▸ EXERCISE MATERIALS
--- Begin ---

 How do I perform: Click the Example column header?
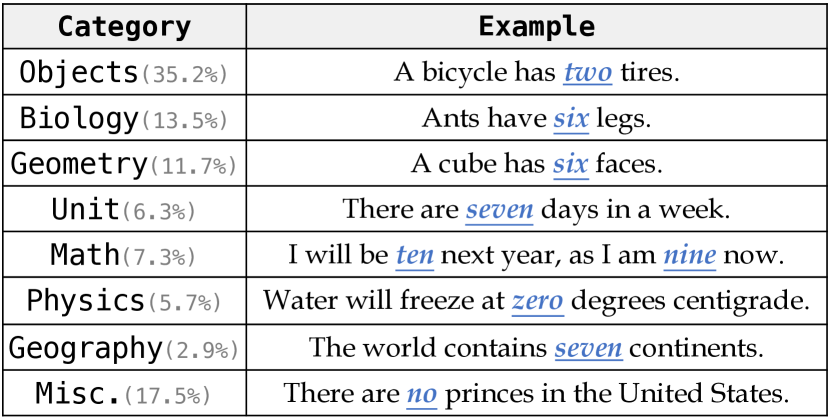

--- End ---
--- Begin ---

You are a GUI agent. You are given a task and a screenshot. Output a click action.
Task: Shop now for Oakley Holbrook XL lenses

--- End ---
--- Begin ---

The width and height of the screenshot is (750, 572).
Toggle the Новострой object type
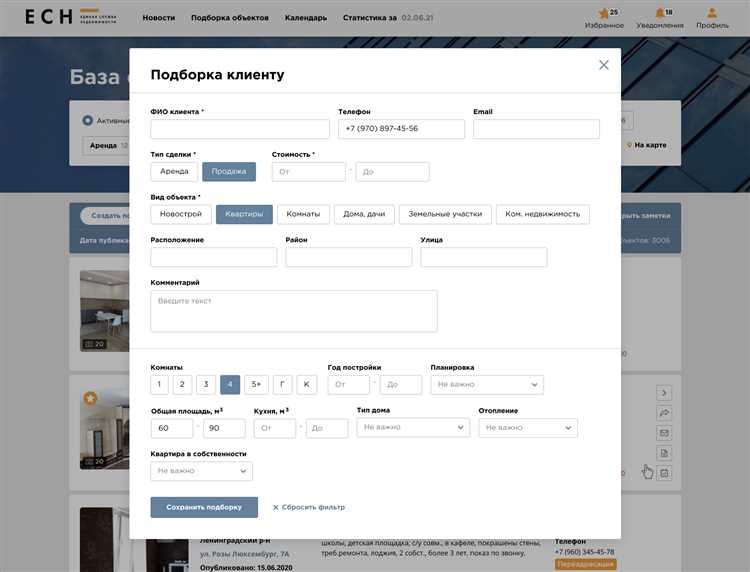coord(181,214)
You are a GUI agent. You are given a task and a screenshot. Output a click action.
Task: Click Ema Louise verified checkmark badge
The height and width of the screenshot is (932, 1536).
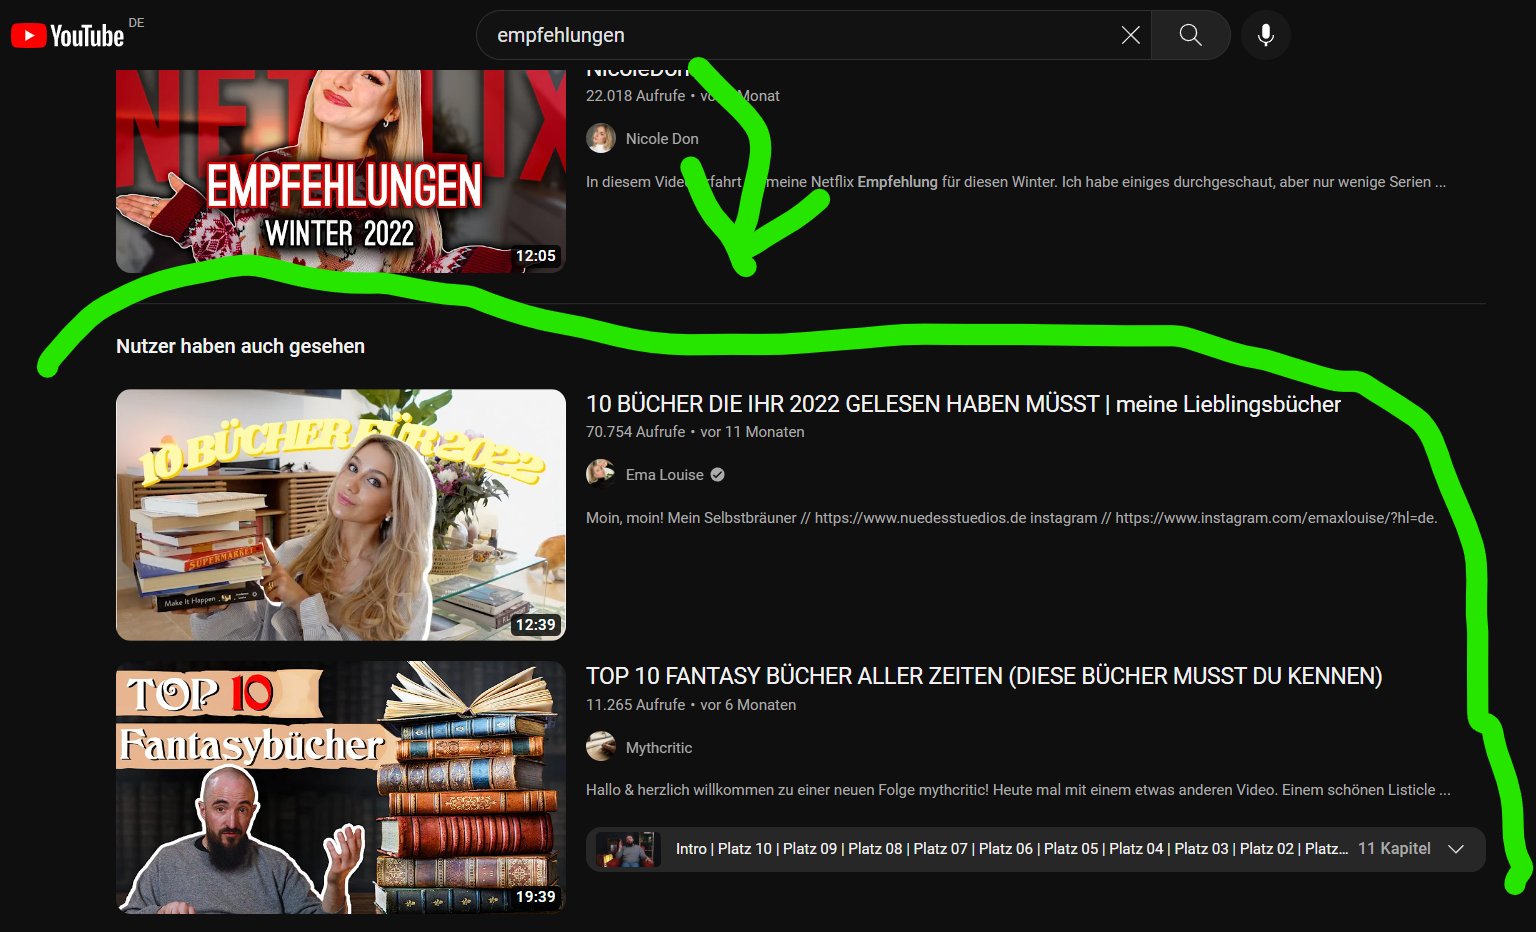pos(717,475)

--- End ---

▸ THE PROBLEM
Could you give the part of the material that opens with the line containing "The width and" and closes with the line containing "pos(717,475)" as a numbered list, with blank lines skipped and the pictures left out?

▸ RESPONSE BELOW
1. The width and height of the screenshot is (750, 572).
2. Toggle the Новострой object type
3. coord(181,214)
4. You are a GUI agent. You are given a task and a screenshot. Output a click action.
5. Task: Click Ema Louise verified checkmark badge
6. The height and width of the screenshot is (932, 1536).
7. pos(717,475)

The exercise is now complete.